[Text — start]

Drawing on data-visualisation software developed by his Gapminder Foundation, Dr Rosling held his audience spellbound as he plotted country by country economic and public-health data onto two axes: child mortality rates against average national income.
The graph showed that 50 years ago, the world was split into two categories with much of Africa and Asia registering low income and high infant mortality. On average, Africa’s poorest families had six children, of which only four survived.
I like GAVI because it is intellectually easier to understand why the line (for eligibility) is
Updating his graph over time, Dr Rosling demonstrated how once poor countries have shifted closer to their richer ‘western’ counterparts. In 2011, places such as Ghana and Tanzania recorded relatively low infant mortality and higher income with the likes of Somalia and Afghanistan at the other “extreme end of the spectrum”.
Superimposing the average national income figure of US$ 1,500 that is the cut-off point for GAVI support on to the graph, it was clear that countries above the line corresponded to the high infant mortality rates traditionally associated with developing countries.
“How did GAVI become clever to have this line at US$ 1,500,” asked Dr Rosling. “Most of what you still call the developing world is already here (low infant mortality). Sub-Saharan Africa have come in late, but they have moved a lot although there is lots of internal diversity.”
In contrast, OECD’s definition of poverty (US$ 12,000) suggests that more than half the world require aid, even when they have relatively low child mortality with two child families and are not eligible for GAVI support.
For Dr Rosling, the correlation between his graphics and GAVI’s eligibility criteria represents confirmation that it no longer makes sense to consider the world as divided between developing and developed countries. The majority of people are living in the middle—although the distance from the very poorest to very richest is wider than ever.
“I suggest a new term for the developing world, more intellectually relevant, I suggest we call it ‘the world’,” said Dr Rosling, tongue firmly in cheek. “It’s a problem dividing the world in two groups. It’s like when you drive and you have a rearview mirror and a windscreen. It’s important to use the rearview mirror, but don’t look back all the time. We must be fact-based.
“Almost all (countries with high) child deaths are above the GAVI line. They die because they come from big families, with lots of children. It is interlinked,” he said, “the most common criticism of immunisation is that if you provide life-saving vaccines, you will destroy the planet with population growth. It is untrue. The best route to small families is to make children survive. “
Statistics bear out Dr Rosling’s conviction that there is a linear relationship between money and child mortality. The poorest countries clearly stood out on their own onthe graph with an average family size of six and the fastest population growth.
“This is a sign that we have not completed the job. What we need is that this last group should join the rest,” he said.
Dr Rosling left an audience clearly mesmerised with his solid stats and colourful graphics with an intriguing question. “We need to apply your system throughout the world, not just to immunisation,” he said, “Do we need a global alliance for family planning, can your mechanisms be reproduced in oncology?”

[Text — finish]

Description of the task:
According to the text on Dr Rosling's talk, what average national income figure is the cut-off point for GAVI support?

[Dataset content — start]

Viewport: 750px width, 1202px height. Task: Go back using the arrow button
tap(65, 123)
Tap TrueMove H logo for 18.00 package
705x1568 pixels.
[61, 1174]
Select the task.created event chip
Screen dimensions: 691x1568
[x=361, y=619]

[Dataset content — finish]

Solution to this task:
US$ 1,500